*Description of the task:* In the records below, find the line that contains "その他のQ＆Aを見る (856, 1224)" and the line that contains "ミノキシジル (1172, 244)". Set down exactly those lines and every line between them, and nothing more.

*Data for this task:*
----------
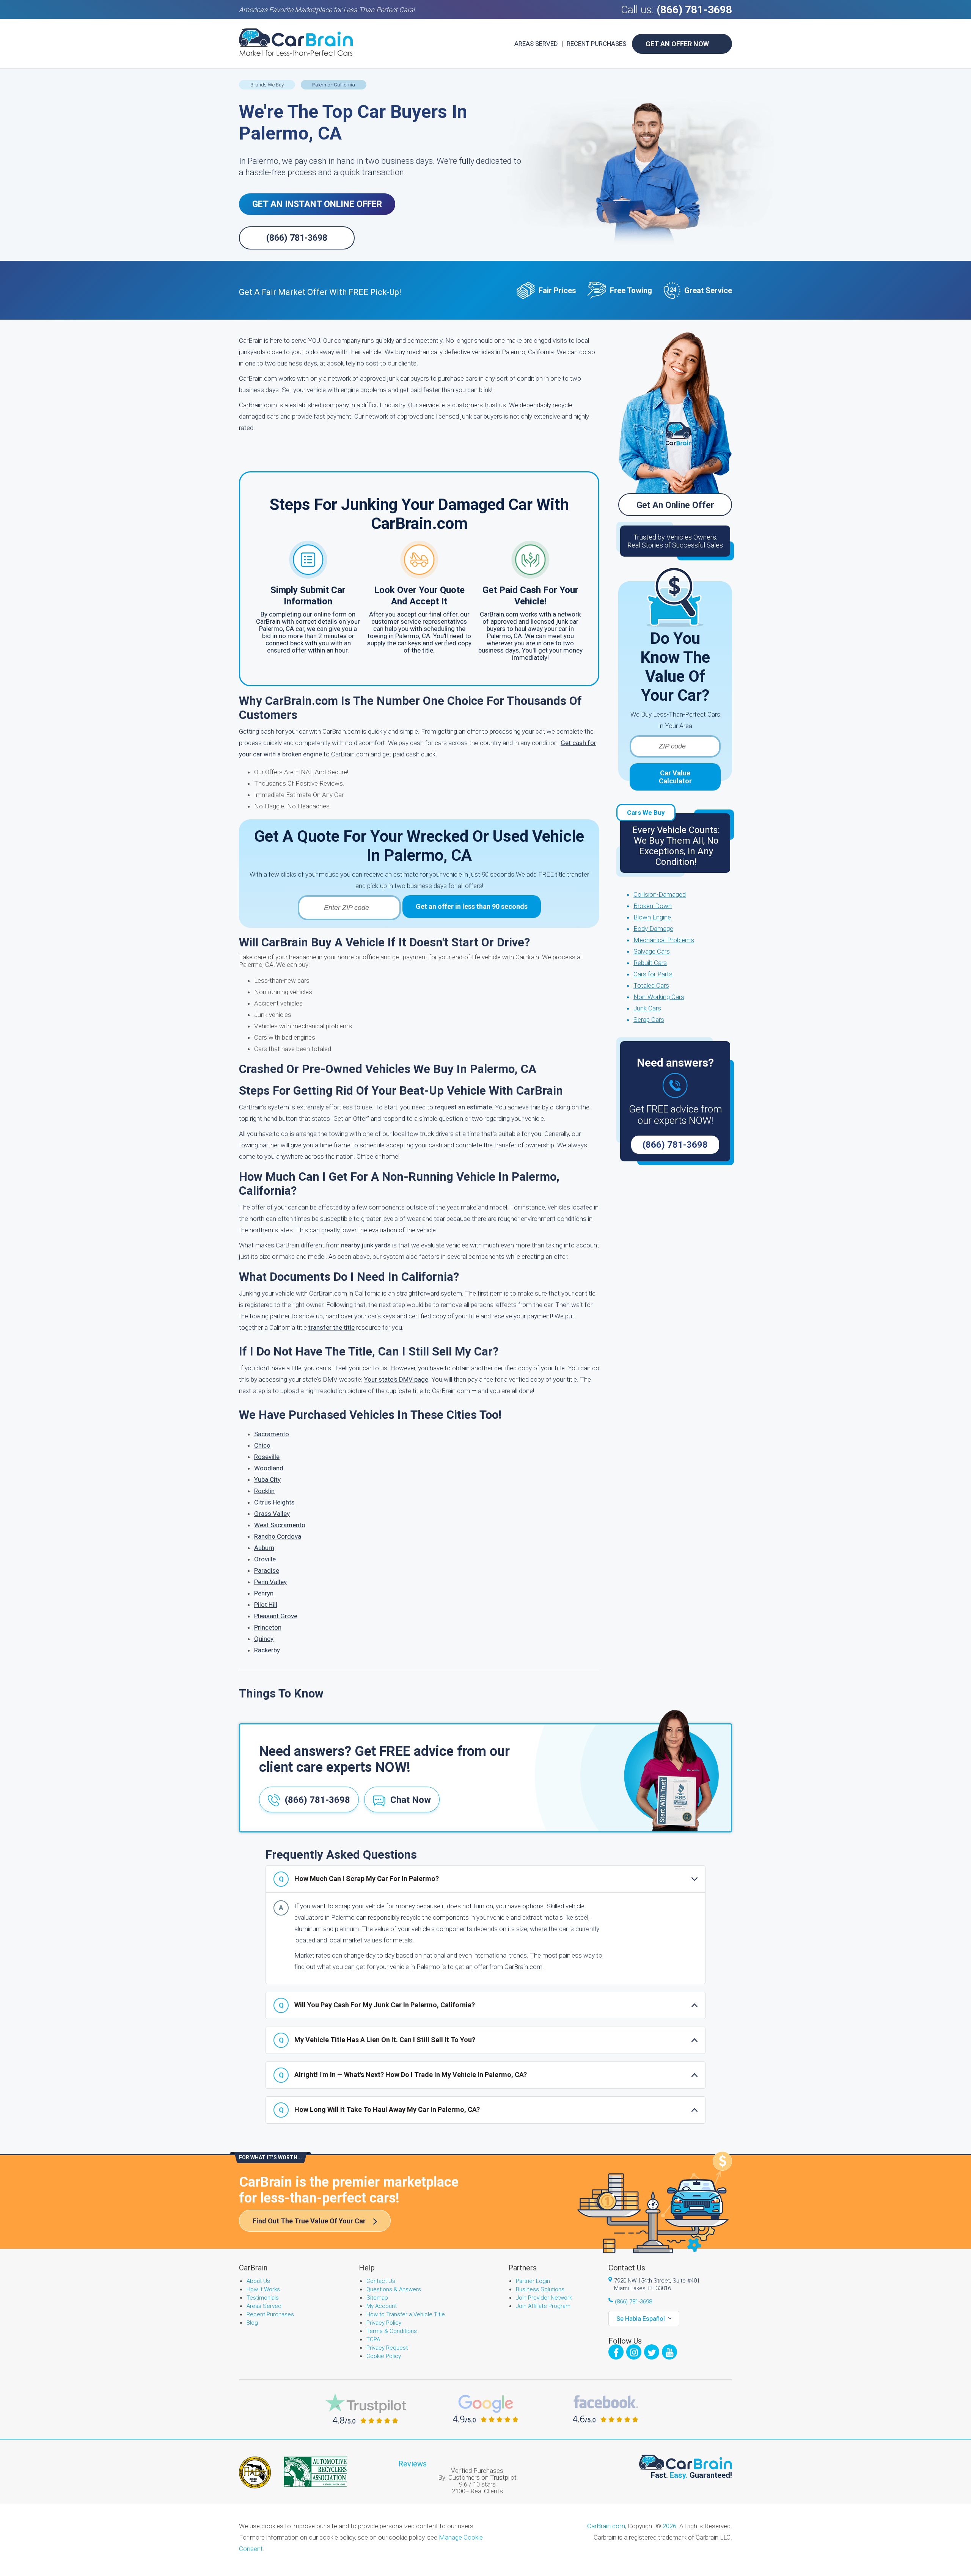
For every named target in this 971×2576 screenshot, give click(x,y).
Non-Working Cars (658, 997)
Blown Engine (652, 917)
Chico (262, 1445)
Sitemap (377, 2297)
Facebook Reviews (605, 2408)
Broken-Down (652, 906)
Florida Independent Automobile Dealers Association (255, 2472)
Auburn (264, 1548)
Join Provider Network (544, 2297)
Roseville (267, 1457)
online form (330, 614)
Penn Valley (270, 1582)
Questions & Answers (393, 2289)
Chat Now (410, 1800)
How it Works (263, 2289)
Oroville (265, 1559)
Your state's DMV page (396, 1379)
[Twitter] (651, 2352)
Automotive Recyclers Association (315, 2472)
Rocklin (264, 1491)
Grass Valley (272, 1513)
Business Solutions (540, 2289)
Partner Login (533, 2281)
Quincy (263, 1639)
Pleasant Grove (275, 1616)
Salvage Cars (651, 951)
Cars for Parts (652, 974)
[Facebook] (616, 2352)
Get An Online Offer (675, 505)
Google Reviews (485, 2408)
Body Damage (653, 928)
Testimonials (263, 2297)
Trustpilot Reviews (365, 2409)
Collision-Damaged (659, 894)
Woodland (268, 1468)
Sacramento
----------
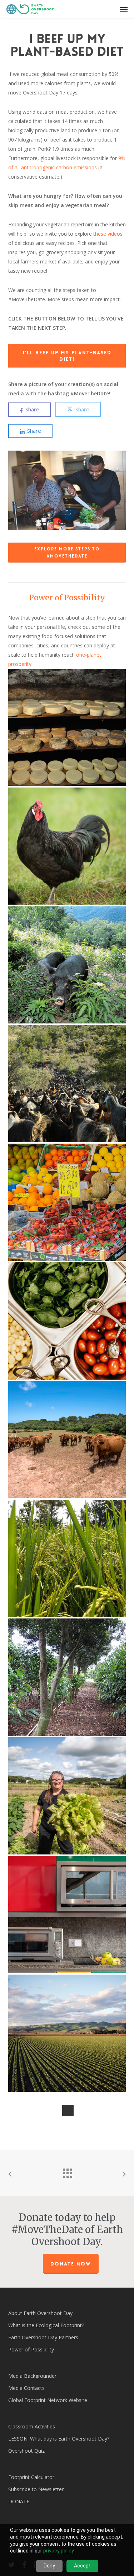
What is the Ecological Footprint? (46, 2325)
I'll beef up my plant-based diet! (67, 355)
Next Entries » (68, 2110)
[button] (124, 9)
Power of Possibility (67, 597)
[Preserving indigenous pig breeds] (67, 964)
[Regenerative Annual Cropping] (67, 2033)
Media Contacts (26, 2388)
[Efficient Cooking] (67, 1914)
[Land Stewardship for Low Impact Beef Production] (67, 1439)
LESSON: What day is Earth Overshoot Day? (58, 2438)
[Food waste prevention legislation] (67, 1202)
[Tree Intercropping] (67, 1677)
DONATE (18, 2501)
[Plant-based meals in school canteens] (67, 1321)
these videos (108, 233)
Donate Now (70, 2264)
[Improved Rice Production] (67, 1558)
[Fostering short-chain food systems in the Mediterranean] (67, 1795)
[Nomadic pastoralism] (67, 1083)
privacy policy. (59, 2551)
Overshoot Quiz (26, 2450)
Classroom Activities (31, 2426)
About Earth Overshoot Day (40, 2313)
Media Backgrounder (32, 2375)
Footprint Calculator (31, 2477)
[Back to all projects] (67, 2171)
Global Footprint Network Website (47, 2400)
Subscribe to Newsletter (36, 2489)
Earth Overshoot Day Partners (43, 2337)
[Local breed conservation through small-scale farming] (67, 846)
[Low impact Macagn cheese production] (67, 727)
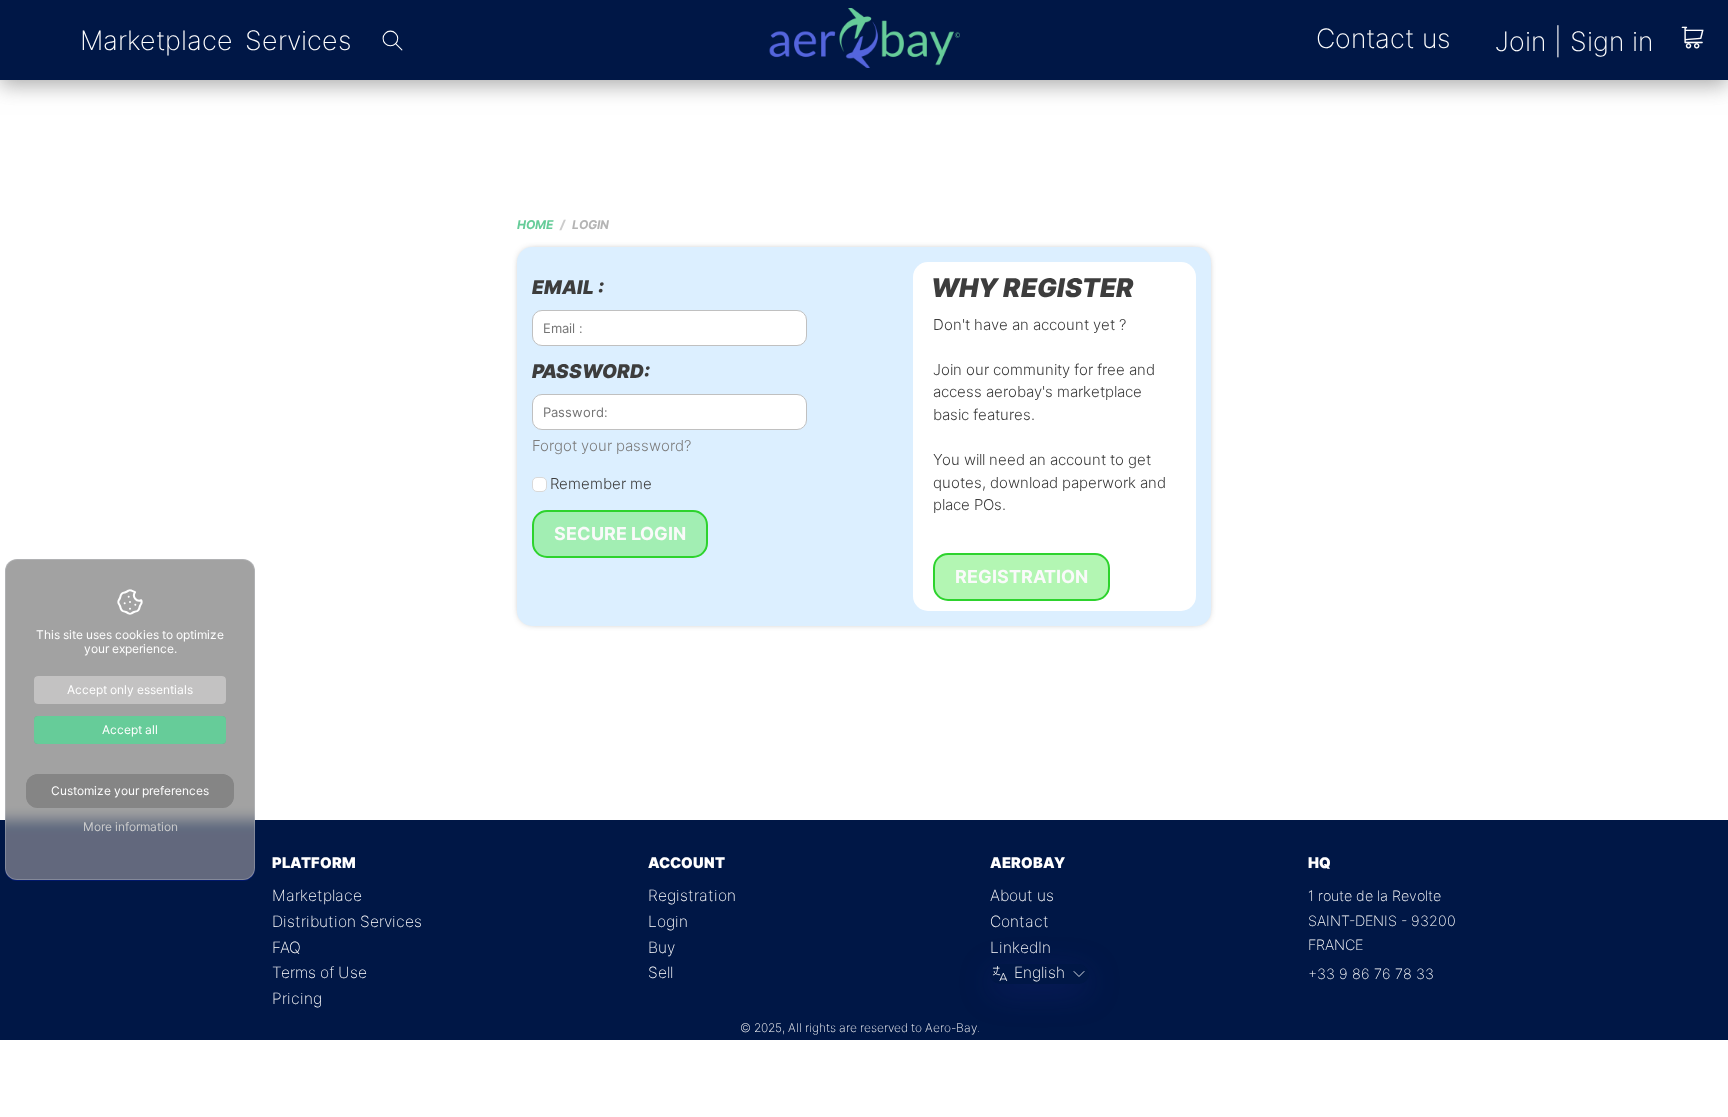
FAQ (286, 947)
----------
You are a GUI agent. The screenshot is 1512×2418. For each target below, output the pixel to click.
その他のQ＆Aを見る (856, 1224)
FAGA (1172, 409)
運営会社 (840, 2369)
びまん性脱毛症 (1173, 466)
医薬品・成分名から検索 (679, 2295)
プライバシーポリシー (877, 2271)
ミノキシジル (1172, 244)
----------
*Answer section:*
その他のQ＆Aを見る (856, 1224)
FAGA (1172, 409)
運営会社 (840, 2369)
びまん性脱毛症 (1173, 466)
医薬品・成分名から検索 (679, 2295)
プライバシーポリシー (877, 2271)
ミノキシジル (1172, 244)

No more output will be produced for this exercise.